Let me tell you about Magda. She's a Bergenline original: short with a big mouth and big hips and dark curly hair you could lose a hand in. Her father's a baker, her mother sells kids' clothes door to door. She might be nobody's pendeja but she's also a forgiving soul. A Catholic. Dragged me into church every Sunday for Spanish Mass, and when one of her relatives is sick, especially the ones in Cuba, she writes letters to some nuns in Pennsylvania, asks the sisters to pray for her family. She's the nerd every librarian in town knows, a teacher whose students love her. Always cutting shit out for me from the newspapers, Dominican shit. I see her like, what, every week, and she still sends me corny little notes in the mail: So you won't forget me. You couldn't think of anybody worse to screw than Magda. (p. 5)
Ever know (or been) one of those guys, that confused yet confident, bold yet timid, sweet and adorable asshole son-of-a-bitch who just takes forever to understand that he's a (if not the) cause in all sorts of relationship fuck ups? There's something about them that's fascinating, like watching a NASCAR race, waiting for the inevitable crash after left turn after left turn leaves them right back to where they started from. Why do these dolts ever become cool in the first place? Surely it cannot be for the dim views they have on women and (ultimately) themselves, can it?

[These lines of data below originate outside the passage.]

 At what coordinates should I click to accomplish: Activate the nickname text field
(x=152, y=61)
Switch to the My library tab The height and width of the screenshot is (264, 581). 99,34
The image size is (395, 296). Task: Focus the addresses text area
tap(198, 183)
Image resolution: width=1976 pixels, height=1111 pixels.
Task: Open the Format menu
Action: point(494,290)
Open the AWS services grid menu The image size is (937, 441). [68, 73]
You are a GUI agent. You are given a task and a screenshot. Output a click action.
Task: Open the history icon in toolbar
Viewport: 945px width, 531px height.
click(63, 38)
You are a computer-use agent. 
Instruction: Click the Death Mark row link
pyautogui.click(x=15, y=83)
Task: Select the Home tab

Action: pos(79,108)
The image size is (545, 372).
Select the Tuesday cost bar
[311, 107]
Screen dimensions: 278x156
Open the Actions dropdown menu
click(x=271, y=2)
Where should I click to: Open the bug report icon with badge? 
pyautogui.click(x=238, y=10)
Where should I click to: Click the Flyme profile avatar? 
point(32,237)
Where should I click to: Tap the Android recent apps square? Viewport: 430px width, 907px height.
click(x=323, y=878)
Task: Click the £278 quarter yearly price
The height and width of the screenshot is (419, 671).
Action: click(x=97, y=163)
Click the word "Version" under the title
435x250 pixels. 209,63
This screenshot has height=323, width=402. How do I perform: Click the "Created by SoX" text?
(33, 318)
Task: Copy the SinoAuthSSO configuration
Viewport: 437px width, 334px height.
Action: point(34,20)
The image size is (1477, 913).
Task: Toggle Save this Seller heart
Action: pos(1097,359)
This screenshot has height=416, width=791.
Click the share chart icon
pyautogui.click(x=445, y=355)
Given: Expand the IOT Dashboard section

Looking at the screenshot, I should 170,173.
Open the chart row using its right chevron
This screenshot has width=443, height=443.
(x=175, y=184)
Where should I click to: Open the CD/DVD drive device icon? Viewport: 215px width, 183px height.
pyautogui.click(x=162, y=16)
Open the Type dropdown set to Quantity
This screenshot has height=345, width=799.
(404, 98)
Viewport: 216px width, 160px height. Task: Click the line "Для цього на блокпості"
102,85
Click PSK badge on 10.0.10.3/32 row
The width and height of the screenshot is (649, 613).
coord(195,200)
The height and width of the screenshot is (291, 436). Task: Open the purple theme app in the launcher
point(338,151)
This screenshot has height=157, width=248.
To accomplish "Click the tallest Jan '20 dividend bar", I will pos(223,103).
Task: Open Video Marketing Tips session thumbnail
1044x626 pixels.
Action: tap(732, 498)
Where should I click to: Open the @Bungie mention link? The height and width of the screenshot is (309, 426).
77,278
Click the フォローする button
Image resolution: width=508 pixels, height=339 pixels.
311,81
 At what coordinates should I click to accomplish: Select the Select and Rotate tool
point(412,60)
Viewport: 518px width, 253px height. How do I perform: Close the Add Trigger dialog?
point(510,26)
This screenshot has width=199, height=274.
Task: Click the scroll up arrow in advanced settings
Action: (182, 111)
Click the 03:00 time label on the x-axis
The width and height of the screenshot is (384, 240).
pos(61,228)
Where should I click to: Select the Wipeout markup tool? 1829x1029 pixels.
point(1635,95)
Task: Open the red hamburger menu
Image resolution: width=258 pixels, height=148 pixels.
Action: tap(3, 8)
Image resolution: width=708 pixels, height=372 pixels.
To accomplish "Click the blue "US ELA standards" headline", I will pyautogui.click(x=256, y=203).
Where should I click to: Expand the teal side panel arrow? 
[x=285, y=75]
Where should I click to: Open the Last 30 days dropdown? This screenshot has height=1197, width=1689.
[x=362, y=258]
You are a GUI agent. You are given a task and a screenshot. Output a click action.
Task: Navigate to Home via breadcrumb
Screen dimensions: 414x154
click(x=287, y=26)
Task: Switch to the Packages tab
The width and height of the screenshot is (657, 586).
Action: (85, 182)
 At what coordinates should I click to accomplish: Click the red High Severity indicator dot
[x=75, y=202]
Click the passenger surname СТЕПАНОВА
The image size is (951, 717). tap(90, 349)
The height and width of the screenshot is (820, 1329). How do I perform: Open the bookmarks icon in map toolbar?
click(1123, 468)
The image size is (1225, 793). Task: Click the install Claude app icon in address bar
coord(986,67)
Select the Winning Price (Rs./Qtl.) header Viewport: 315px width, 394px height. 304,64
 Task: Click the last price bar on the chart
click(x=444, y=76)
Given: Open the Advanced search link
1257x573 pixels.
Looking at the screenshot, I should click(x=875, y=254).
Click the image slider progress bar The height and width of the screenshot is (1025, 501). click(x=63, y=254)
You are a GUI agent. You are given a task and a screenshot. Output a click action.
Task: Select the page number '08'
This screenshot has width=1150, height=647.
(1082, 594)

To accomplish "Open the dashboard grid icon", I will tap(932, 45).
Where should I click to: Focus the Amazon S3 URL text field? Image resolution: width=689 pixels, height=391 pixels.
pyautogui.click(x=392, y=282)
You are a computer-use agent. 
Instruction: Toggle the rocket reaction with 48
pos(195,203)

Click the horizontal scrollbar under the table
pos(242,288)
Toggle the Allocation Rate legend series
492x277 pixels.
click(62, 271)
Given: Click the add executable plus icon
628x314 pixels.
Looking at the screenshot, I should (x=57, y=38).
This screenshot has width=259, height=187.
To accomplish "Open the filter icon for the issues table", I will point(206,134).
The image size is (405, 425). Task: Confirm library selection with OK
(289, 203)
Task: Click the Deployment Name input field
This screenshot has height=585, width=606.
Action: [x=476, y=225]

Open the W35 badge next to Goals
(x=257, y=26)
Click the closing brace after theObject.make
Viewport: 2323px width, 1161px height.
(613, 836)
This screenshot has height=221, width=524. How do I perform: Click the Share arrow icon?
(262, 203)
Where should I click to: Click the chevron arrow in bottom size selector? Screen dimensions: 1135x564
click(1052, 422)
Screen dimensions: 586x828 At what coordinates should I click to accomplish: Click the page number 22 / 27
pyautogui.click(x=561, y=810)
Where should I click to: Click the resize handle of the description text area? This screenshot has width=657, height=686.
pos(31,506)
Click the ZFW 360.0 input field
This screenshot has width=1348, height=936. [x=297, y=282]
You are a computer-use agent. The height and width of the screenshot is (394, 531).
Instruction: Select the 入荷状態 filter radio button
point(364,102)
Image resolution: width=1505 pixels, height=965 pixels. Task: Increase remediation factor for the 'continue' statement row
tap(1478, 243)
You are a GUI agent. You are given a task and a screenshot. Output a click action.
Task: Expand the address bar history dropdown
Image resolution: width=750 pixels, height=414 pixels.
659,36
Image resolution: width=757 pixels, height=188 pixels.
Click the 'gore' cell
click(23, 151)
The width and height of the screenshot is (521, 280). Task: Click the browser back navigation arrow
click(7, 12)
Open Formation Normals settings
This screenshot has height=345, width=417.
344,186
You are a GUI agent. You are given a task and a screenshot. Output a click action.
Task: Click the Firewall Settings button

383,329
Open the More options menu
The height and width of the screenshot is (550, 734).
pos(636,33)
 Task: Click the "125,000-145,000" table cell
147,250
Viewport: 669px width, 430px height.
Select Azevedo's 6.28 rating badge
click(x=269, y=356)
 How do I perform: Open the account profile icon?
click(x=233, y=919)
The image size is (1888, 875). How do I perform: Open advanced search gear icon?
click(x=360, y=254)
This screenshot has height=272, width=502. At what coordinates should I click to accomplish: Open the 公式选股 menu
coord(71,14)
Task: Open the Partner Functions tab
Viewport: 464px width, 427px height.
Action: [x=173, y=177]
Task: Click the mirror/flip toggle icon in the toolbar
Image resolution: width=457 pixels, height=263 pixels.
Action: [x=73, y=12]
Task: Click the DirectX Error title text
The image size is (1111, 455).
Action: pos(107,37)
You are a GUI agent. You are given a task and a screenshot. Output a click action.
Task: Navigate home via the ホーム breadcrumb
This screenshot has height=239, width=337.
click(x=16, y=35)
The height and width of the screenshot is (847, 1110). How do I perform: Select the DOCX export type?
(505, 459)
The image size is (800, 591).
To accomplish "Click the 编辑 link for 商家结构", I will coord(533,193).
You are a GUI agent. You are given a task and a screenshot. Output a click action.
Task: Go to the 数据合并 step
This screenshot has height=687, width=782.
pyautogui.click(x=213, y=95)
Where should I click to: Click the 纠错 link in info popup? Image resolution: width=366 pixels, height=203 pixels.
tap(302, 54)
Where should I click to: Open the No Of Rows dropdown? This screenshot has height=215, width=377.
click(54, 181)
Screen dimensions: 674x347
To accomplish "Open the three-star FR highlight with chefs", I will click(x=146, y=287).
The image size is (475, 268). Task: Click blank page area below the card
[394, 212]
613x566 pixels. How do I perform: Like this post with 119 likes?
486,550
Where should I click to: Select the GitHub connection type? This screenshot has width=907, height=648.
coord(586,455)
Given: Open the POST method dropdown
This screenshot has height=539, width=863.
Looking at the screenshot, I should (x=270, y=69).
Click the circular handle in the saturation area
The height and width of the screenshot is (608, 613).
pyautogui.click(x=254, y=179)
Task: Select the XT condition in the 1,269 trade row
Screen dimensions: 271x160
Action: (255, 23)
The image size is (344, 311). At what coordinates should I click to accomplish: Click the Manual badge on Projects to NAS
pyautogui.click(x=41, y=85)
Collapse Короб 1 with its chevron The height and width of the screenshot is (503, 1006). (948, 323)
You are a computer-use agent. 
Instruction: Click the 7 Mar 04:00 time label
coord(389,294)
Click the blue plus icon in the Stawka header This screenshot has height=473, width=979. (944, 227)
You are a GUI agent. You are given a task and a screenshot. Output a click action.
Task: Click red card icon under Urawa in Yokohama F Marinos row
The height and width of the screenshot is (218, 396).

These questions lie near the heart of Dominican-American (the hyphen is essential here) writer Junot Díaz's second collection, This is How You Lose Her. Over the course of nine stories, we follow the course of Yunior (who has made prior appearances in both Drown and The Brief Wondrous Life of Oscar Wao) as he fucks, fucks around, and fucks up, often in spectacular fashion. Yet although Yunior appears throughout these stories, he is not as much the "central" character as he is the perpetually peripheral personage whose interactions with a wide variety of women, Dominican, other Latina, and American-born, serve to underscore their characters and situations.
"The Sun, the Moon, the Stars," the first story, sets the stage for the various ways in which Yunior's relationships collapse. Yunior has taken up with a Cuban octoroon, Magda, that he had first met when both were in college at Rutgers. Notice the way in which Yunior describes her, with a mixture of awe and sexualized objectification. She is the saintly soul with the sinful body, the hot, the crazy, the sweet and unknowable. Magda fascinates Yunior, even though he never comes to understand her. As he narrates their slow breakup after he cheats on her with a co-worker (who then proceeds to mail a description of the not-so-great sex to Magda), it becomes painfully clear that in his self-justification after self-justification, after moments of acting protective of her while failing to understand her grief during their "honeymoon" in the Dominican Republic, that Yunior will never understand her, even as he relates her latter views of him as a "sucio" and an asshole.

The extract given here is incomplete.